What this task involves
Wherever the string "help" appears in a line of the listing below, report that line.

-- Material to process follows --

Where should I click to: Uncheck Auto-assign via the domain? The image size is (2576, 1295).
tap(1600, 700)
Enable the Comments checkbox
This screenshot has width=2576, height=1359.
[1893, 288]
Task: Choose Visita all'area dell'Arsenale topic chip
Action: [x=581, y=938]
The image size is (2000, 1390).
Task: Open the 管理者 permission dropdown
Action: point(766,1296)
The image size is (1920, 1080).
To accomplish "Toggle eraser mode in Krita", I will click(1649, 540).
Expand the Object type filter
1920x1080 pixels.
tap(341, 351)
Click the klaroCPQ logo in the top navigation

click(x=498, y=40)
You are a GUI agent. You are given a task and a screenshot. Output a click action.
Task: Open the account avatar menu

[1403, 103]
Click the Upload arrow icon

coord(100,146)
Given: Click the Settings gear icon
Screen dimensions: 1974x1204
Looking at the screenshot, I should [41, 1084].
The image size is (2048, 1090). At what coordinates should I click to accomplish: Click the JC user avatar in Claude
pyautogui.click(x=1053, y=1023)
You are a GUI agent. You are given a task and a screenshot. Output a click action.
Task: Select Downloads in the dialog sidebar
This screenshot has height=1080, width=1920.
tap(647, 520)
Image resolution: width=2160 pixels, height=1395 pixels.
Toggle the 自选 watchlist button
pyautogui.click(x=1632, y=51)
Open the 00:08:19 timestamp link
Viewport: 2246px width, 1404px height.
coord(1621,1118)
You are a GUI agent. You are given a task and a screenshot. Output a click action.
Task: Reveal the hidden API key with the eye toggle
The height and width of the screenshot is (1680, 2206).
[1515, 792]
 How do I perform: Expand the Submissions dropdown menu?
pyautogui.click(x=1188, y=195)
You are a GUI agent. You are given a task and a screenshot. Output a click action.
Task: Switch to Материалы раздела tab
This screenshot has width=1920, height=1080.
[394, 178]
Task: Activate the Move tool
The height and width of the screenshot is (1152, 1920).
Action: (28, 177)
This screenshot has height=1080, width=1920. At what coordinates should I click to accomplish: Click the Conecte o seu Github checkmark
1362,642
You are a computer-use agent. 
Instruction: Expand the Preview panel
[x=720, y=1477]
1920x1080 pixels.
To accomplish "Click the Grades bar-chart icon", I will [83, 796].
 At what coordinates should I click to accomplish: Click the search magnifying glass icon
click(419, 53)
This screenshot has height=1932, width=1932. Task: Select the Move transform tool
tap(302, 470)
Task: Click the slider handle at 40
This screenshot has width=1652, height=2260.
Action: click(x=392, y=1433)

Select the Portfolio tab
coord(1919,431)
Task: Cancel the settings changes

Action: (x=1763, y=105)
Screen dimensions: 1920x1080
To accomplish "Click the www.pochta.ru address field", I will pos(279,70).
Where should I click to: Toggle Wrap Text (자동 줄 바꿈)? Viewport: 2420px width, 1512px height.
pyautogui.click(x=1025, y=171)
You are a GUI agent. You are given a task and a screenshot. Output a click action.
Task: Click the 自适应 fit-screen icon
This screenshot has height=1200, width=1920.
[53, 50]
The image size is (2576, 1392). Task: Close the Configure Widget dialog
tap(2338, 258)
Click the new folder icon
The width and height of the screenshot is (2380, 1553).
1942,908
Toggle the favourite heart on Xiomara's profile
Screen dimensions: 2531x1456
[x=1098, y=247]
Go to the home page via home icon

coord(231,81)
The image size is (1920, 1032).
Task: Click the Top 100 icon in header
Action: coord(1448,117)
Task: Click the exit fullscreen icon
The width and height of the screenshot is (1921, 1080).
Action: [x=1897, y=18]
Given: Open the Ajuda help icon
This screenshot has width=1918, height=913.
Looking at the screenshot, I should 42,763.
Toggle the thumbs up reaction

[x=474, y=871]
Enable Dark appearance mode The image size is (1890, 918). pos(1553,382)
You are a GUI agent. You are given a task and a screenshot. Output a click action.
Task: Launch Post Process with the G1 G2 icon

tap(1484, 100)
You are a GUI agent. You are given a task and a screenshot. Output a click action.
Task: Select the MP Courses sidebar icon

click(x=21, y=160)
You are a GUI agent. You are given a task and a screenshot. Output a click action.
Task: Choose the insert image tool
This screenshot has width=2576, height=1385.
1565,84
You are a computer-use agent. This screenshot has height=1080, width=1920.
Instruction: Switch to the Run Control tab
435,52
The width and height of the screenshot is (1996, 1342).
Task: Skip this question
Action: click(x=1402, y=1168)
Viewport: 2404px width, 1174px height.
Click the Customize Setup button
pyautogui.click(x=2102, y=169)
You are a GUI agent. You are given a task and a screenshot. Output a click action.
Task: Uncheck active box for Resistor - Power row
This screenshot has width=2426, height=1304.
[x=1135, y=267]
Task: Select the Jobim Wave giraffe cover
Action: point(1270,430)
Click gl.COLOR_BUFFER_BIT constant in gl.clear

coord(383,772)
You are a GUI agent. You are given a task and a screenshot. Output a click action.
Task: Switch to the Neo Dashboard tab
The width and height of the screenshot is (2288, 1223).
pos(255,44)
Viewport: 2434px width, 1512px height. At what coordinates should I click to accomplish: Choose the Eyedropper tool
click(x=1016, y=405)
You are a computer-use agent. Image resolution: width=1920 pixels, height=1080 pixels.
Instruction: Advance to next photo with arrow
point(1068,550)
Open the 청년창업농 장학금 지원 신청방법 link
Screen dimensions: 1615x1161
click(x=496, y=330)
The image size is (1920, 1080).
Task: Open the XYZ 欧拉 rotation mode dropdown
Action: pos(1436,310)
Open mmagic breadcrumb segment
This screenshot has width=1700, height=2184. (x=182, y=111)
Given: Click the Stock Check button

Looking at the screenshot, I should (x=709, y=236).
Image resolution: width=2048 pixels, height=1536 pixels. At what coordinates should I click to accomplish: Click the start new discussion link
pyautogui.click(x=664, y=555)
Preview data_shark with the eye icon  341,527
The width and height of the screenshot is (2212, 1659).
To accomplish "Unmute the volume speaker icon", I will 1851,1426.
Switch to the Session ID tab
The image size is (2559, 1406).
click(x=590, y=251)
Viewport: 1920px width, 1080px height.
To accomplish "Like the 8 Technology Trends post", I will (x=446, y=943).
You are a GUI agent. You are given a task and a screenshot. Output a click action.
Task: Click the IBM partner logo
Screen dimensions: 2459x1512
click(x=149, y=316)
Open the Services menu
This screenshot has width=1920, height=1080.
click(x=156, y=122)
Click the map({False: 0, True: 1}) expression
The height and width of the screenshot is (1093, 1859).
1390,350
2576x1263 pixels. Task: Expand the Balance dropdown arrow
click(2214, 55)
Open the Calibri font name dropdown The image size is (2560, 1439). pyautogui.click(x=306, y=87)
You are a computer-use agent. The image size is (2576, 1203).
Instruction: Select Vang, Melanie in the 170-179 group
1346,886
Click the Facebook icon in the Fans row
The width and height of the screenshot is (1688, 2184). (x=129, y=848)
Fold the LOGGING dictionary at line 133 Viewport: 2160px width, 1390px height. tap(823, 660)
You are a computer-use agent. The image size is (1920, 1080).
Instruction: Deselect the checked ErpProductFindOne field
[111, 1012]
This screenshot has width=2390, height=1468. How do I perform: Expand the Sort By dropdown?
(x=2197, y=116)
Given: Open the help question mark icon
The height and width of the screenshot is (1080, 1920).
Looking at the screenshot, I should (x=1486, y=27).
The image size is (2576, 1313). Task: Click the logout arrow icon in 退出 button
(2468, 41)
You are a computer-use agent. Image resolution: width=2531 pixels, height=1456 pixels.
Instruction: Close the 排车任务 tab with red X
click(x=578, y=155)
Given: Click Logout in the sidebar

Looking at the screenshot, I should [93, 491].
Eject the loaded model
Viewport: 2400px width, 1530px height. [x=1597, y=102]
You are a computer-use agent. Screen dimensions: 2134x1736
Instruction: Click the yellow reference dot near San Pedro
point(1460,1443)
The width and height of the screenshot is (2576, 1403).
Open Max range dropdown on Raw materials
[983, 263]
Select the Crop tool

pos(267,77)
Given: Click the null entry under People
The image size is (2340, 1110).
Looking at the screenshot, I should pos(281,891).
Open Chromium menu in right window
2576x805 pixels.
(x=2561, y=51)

-- Material to process concluded --

Your response
Given: Open the Ajuda help icon
Given: Open the help question mark icon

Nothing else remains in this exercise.